基于最大影响力集合的主动学习方法

doi:10.11896/jsjkx.231100075

摘要/Abstract

摘要： 随着深度学习技术的不断进步,其已经在许多领域广泛应用。但深度模型的训练需要消耗大量标注数据,时间与资源成本高,如何利用尽可能少的标注数据达到最佳模型效果成为一个重要的研究课题。主动学习的提出正是为了解决这一问题,其旨在选择最有价值的样本进行标注并用于模型训练。传统的主动学习策略通常关注不确定性或多样性,旨在查询最困难或最具代表性的样本。然而,在主动学习问题中,这些方法通常没有考虑标注样本和无标注样本之间的交互作用。另一类主动学习方法则使用辅助网络进行样本选择,但这些方法通常会增加计算复杂度。在上述背景下,提出一种新的主动学习算法,旨在通过考虑不同样本之间的相互作用,综合衡量候选样本对其他样本的影响力与不确定性,来最大限度地提高模型的整体性能增益。所提算法首先根据样本隐含层表征之间的距离估计样本相互之间的影响力,进一步根据候选样本的影响力与无标注样本的不确定性估计该样本能够带来的潜在增益,并迭代地选择全局增益最大的样本进行标注。进一步在一系列不同领域的多种任务上将该方法与其他主动学习策略进行了比较,实验结果表明,该方法在所有任务中的表现均显著优于所有基线方法。进一步的量化分析实验也证明该方法在不确定性和多样性之间取得了良好的权衡,并探究了主动学习不同阶段应该注重的因素。

关键词: 主动学习, 深度学习, 不确定性

Abstract: With the continuous progress of deep learning,it has been widely applied in numerous fields.However,the training of deep models requires a large amount of labeled data,and the cost of time and resources is high.How to maximize the model performance with the least amount of labeled data has become an important research topic.Active learning aims to address this issue by selecting the most valuable samples for annotation and utilizing them for model training.Traditional active learning approaches usually concentrate on uncertainty or diversity,aiming to query the most difficult or representative samples.Nevertheless,these methods typically only take into account one-sided effects and overlook the interaction between labeled and unlabeled data in active learning scenarios.Another type of active learning method utilizes auxiliary networks for sample selection,but these methods usually result in higher computational complexity.This paper proposes a novel active learning approach designed to optimize the model’s total performance gain by taking into account sample-to-sample interactions and comprehensively measuring local uncertainty and the influence of candidate samples on other samples.The method first estimates the influence of samples on each other based on the distance between the hidden layer representations of the samples,and further estimates the potential gain that the sample can bring based on the influence of candidate samples and the uncertainty of unlabeled samples.The sample with the highest global gain is iteratively chosen for annotation.On a series of tasks across several domains,the study further compares the proposed method with other active learning strategies.Experimental results demonstrate that the proposed method outperforms all competitors in all tasks.Further quantitative analysis experiments have also demonstrated that it balances uncertainty and diversity well,and explores the factors that should be emphasized at different stages of active learning.
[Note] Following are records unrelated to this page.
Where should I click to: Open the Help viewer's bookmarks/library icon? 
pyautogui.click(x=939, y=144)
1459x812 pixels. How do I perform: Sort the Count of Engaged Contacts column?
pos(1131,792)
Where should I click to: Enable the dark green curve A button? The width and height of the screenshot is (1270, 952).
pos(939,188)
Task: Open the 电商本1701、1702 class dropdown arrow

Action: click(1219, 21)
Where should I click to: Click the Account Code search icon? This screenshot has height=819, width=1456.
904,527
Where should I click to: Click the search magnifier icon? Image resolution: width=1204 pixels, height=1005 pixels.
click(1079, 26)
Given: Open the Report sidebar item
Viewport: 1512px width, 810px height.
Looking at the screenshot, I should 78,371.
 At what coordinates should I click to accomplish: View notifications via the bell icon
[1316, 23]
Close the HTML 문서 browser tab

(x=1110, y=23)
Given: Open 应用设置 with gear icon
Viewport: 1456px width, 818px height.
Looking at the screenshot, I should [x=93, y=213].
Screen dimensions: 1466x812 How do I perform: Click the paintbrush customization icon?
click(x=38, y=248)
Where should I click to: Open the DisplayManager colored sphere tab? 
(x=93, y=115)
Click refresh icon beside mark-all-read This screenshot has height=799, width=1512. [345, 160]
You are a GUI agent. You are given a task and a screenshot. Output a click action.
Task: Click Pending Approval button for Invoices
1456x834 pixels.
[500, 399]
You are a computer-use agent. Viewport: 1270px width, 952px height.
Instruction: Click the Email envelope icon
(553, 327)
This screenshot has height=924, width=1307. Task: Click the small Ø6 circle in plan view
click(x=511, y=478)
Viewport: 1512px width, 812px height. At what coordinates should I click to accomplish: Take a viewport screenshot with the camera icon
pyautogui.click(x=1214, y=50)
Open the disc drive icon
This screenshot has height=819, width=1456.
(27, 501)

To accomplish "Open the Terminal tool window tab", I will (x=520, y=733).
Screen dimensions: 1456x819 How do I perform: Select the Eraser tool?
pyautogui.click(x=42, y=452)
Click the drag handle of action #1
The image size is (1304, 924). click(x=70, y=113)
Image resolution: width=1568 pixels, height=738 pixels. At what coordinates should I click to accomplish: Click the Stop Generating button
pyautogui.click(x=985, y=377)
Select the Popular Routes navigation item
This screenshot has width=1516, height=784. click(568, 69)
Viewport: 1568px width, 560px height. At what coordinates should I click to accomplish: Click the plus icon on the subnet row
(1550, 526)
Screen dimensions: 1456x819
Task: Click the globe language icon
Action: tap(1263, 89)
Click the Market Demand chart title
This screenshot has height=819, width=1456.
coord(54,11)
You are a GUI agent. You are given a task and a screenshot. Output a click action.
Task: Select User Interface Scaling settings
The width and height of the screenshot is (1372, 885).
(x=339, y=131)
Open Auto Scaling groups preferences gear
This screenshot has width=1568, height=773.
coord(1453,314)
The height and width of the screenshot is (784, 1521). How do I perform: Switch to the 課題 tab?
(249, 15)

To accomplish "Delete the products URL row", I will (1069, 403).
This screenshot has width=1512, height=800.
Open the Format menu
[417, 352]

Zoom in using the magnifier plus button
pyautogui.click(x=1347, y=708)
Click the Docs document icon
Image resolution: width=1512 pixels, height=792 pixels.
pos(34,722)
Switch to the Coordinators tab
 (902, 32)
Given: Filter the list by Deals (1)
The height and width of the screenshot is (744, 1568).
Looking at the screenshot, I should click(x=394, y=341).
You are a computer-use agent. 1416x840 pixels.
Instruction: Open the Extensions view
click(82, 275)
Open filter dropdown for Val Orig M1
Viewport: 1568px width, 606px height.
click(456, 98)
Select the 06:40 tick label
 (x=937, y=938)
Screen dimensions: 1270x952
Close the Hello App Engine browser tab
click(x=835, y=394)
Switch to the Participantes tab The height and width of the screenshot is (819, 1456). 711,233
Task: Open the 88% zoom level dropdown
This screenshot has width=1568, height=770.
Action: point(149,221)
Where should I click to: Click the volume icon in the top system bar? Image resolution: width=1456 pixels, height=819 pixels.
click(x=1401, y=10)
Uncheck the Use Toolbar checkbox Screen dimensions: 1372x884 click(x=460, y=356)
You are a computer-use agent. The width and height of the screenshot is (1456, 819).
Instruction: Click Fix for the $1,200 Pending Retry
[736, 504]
Key words: Active learning, Deep learning, Uncertainty

中图分类号:

TP391

李雅和, 谢志鹏. 基于最大影响力集合的主动学习方法[J]. 计算机科学, 2025, 52(1): 289-297. https://doi.org/10.11896/jsjkx.231100075

LI Yahe, XIE Zhipeng. Active Learning Based on Maximum Influence Set[J]. Computer Science, 2025, 52(1): 289-297. https://doi.org/10.11896/jsjkx.231100075

参考文献

[1]LEWIS D D,CATLETT J.Heterogeneous uncertainty sampling for supervised learning [C]//Machine Learning Proceedings 1994.Elsevier,1994:148-156.
[2]COHN D A,GHAHRAMANI Z,JORDAN M I.Active learning with statistical models [J].Journal of Artificial Intelligence Research,1996,4:129-145.
[3]LEWIS D D.A sequential algorithm for training text classifiers:Corrigendum and additional data[C]//Acm Sigir Forum.1995:13-19.
[4]GAL Y,ISLAM R,GHAHRAMANI Z.Deep bayesian active learning with image data[C]//Proceedings of the 34th International Conference on Machine Learning.2017:1183-1192.
[5]NGUYEN H T,SMEULDERS A.Active learning using pre-clustering[C]//Proceedings of the Twenty-first International Conference on Machine Learning.2004.
[6]SENER O,SAVARESE S.Active learning for convolutionalneural networks:A core-set approach[C]//International Conference on Learning Representations.2018:1-13.
[7]ASH J T,ZHANG C,KRISHNAMURTHY A,et al.Deepbatch active learning by diverse,uncertain gradient lower bounds[C]//International Conference on Learning Representations.2020:1-26.
[8]GISSIN D,SHALEV-SHWARTZ S.Discriminative active lear-ning [J].arXiv:1907.06347,2019.
[9]YOO D,KWEON I S.Learning loss for active learning[C]//Proceedings of the IEEE/CVF Conference on Computer Vision and Pattern Recognition.2019:93-102.
[10]ROTH D,SMALL K.Margin-based active learning for structured output spaces[C]//European Conference on Machine Learning.2006:413-424.
[11]MARGATINA K,VERNIKOS G,BARRAULT L,et al.Active learning by acquiring contrastive examples[C]//Proceedings of the 2021 Conference on Empirical Methods in Natural Language Processing.2021:650-663.
[12]HOULSBY N,HUSZR F,GHAHRAMANI Z,et al.Bayesianactive learning for classification and preference learning [J].arXiv:11125745,2011.
[13]GAL Y,GHAHRAMANI Z.Dropout as a bayesian approximation:Representing model uncertainty in deep learning[C]//Proceedings of the 33nd International Conference on Machine Learning.2016:1050-1059.
[14]SIDDHANT A,LIPTON Z C.Deep bayesian active learning for natural language processing:Results of a large-scale empirical study[C]//Proceedings of the 2018 Conference on Empirical Methods in Natural Language Processing.2018:2904-2909.
[15]DEVLIN J,CHANG M W,LEE K,et al.Bert:Pre-training of deep bidirectional transformers for language understanding[C]//Proceedings of the 2019 Conference of the North American Chapter of the Association for Computational Linguistics:Human Language Technologies.2019:4171-4186.
[16]EIN-DOR L,HALFON A,GERA A,et al.Active Learning for BERT:An Empirical Study[C]//Proceedings of the 2020 Conference on Empirical Methods in Natural Language Processing.2020:7949-7962.
[17]SHELMANOV A,PUZYREV D,KUPRIYANOVA L,et al.Active learning for sequence tagging with deep pre-trained mo-dels and Bayesian uncertainty estimates[C]//Proceedings of the 16th Conference of the European Chapter of the Association for Computational Linguistics.2021:1698-1712.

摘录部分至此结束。